TASK ITEM
Set out each line from the following listing that includes the word "request".

BEGIN DATA RECORDS

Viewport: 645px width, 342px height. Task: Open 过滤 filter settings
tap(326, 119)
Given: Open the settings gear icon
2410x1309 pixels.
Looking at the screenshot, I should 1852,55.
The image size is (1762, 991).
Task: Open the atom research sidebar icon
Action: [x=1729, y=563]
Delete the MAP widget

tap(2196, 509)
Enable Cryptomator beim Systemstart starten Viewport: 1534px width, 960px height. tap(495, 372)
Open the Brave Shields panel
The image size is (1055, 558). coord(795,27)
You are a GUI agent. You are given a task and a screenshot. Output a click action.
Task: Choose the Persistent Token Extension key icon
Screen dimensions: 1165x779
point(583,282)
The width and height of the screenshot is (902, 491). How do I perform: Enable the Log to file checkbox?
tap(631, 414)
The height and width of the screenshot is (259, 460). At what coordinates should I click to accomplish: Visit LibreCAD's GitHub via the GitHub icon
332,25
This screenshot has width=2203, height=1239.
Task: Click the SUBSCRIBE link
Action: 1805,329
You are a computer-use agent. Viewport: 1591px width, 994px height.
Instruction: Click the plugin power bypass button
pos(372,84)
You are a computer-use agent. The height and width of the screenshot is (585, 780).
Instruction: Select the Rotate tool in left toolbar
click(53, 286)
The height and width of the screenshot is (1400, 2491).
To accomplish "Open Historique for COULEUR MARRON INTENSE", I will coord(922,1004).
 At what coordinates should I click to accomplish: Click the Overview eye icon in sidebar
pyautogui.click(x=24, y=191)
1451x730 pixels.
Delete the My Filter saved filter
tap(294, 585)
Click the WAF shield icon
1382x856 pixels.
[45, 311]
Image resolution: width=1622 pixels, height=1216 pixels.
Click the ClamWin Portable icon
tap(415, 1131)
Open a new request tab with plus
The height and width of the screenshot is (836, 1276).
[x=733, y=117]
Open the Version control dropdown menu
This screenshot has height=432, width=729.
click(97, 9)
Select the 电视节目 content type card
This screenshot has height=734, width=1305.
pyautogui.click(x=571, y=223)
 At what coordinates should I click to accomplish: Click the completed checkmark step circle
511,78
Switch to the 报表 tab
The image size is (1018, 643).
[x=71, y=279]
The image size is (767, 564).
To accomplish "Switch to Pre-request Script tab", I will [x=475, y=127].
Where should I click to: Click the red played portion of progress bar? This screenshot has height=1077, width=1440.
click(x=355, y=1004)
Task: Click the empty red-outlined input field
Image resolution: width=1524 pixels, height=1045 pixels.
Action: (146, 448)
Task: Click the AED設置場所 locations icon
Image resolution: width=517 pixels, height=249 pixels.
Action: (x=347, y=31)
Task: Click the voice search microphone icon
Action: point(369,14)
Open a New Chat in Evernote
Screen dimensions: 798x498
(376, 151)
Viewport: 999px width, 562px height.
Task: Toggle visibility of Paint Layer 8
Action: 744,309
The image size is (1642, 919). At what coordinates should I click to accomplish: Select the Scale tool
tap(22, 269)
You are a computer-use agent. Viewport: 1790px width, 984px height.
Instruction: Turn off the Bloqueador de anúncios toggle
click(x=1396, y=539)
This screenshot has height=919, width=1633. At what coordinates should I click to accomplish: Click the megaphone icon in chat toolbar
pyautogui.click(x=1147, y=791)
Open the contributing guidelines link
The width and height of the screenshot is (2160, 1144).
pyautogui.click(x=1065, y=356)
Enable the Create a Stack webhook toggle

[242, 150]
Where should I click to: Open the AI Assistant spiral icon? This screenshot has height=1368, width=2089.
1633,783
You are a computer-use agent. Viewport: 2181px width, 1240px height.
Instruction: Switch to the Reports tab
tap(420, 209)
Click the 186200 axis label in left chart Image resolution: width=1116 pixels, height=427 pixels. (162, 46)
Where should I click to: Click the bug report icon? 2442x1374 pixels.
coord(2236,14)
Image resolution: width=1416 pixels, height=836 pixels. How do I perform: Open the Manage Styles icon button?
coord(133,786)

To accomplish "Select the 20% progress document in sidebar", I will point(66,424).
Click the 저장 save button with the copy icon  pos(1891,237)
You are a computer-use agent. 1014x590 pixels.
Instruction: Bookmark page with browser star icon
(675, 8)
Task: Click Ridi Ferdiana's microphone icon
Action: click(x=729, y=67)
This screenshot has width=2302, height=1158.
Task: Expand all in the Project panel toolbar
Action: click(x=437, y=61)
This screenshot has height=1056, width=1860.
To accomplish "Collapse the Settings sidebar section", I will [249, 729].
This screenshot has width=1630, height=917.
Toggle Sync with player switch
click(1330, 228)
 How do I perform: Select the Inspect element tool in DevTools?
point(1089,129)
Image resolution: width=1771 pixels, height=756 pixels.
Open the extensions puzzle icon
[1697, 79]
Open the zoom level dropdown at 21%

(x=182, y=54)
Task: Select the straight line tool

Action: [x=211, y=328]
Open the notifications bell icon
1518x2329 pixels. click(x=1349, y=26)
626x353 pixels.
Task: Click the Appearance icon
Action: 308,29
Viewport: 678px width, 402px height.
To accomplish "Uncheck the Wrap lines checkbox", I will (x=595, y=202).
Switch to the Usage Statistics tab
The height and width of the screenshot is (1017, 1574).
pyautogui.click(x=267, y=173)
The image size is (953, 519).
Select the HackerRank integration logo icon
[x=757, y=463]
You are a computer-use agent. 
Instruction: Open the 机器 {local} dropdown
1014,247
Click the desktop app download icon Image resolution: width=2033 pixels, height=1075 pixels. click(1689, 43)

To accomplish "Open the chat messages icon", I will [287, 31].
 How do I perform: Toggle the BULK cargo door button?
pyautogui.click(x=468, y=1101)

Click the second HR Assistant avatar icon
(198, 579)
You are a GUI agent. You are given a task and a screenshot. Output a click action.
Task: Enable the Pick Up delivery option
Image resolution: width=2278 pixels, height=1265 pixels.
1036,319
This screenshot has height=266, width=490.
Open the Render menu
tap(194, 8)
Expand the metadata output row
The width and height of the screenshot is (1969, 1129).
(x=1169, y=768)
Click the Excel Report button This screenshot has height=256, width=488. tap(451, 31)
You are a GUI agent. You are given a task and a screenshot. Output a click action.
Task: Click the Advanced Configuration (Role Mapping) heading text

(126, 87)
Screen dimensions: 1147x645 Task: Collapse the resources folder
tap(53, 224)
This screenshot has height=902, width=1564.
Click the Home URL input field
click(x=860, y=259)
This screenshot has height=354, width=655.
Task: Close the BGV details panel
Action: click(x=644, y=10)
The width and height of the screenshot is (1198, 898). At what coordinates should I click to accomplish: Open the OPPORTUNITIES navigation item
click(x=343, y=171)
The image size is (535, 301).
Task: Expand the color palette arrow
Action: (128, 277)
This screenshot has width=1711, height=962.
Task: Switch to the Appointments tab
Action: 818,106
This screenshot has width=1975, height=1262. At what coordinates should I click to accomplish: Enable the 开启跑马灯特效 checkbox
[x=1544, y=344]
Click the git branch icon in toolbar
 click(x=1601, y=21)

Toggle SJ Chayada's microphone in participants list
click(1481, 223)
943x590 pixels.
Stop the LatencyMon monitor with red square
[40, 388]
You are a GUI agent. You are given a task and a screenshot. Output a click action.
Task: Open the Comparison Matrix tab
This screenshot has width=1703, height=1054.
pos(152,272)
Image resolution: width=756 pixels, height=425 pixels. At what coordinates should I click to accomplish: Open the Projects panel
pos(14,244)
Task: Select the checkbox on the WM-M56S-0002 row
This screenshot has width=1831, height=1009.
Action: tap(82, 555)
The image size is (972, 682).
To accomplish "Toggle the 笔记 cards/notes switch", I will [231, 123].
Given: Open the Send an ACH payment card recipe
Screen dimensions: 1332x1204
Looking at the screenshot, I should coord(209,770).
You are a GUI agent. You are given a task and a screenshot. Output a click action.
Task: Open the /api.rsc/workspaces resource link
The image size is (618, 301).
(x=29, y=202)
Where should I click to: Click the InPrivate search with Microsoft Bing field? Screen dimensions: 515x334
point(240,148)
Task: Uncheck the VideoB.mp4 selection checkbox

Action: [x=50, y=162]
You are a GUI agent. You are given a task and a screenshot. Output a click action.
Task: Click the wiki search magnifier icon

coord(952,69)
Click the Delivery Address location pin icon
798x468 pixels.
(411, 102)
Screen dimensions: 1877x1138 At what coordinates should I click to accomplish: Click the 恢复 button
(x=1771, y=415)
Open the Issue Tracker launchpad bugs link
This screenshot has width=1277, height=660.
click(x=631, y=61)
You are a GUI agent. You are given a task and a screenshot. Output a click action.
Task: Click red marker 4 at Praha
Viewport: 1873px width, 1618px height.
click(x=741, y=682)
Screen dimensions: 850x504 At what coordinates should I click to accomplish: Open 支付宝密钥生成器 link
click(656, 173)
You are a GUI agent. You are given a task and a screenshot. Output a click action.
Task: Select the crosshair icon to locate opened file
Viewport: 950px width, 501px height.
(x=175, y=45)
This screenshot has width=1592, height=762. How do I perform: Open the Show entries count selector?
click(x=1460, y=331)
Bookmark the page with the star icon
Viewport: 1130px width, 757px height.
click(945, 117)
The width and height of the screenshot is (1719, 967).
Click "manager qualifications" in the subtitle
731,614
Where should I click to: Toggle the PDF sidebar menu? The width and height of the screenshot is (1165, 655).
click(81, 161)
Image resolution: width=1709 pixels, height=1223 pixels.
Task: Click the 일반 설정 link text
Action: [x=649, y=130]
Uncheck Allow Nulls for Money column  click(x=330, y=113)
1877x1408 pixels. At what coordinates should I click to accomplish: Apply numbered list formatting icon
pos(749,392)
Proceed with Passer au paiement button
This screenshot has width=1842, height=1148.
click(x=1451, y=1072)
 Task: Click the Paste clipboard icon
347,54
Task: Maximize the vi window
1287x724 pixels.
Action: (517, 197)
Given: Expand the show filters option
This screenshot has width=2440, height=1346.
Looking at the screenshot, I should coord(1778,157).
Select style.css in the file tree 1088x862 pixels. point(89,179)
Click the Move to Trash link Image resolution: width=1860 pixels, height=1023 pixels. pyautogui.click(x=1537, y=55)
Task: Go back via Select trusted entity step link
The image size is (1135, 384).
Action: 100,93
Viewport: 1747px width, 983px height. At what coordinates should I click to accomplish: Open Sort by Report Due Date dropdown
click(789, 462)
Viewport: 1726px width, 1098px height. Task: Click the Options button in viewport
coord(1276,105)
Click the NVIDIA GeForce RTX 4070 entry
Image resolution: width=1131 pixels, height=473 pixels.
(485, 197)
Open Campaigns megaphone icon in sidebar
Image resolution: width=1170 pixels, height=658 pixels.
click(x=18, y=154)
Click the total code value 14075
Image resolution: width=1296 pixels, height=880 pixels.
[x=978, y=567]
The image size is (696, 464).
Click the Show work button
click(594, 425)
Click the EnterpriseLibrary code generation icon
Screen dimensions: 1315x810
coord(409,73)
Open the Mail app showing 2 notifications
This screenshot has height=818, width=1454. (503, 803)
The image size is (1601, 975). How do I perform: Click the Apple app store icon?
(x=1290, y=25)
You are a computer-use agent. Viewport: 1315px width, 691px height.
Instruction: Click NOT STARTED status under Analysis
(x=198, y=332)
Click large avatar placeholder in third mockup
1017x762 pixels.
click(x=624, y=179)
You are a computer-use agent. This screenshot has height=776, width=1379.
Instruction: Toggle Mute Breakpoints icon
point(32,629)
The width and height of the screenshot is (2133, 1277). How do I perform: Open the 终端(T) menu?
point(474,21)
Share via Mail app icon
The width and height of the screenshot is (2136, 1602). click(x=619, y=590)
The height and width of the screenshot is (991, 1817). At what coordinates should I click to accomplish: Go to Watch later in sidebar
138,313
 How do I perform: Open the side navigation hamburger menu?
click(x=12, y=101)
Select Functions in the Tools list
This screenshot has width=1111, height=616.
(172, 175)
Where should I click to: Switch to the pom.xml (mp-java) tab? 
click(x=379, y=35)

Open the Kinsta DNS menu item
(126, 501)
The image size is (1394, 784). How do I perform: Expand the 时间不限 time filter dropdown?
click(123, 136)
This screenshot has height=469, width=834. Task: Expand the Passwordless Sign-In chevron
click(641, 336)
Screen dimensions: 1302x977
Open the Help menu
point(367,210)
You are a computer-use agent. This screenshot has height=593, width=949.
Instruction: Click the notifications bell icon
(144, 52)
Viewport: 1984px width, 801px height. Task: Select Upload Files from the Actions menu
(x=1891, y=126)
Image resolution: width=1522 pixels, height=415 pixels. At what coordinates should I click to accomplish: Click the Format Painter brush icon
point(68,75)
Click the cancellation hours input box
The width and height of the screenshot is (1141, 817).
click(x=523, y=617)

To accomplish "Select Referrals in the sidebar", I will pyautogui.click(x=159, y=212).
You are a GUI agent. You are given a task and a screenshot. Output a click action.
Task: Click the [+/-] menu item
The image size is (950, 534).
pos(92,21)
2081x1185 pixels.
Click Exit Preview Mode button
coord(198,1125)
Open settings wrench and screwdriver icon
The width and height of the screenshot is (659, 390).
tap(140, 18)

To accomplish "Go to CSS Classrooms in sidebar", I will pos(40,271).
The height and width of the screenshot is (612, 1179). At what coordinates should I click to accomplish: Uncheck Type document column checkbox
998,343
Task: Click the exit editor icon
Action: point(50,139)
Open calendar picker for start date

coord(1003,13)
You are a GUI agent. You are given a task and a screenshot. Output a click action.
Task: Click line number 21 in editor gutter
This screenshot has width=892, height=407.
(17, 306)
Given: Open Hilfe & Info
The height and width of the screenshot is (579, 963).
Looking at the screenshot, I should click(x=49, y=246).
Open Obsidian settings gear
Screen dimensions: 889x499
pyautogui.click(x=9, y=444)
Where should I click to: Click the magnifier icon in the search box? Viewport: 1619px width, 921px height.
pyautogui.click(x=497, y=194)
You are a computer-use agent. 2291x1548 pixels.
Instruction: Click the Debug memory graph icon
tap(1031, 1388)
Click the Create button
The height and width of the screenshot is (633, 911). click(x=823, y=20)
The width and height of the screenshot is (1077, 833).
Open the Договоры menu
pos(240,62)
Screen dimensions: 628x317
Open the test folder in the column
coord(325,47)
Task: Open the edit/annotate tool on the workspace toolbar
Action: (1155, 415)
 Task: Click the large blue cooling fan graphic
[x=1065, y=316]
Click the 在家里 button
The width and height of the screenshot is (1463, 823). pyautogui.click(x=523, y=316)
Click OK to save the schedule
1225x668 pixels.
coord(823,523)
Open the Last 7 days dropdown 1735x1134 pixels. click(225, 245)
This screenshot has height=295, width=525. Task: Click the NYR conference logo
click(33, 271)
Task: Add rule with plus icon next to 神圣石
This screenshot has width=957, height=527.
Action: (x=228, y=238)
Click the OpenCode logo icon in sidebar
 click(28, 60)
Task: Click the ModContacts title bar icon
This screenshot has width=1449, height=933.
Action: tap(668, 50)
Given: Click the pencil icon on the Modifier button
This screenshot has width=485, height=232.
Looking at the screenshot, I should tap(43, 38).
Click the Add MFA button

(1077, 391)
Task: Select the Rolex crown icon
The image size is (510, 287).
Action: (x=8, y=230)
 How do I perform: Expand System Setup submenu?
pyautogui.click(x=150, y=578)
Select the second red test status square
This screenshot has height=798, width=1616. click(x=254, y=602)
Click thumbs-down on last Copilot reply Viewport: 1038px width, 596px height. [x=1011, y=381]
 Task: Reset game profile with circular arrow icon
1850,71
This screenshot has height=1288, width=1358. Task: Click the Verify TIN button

END DATA RECORDS

RESULT BELOW
Open a new request tab with plus
To accomplish "Switch to Pre-request Script tab", I will [x=475, y=127].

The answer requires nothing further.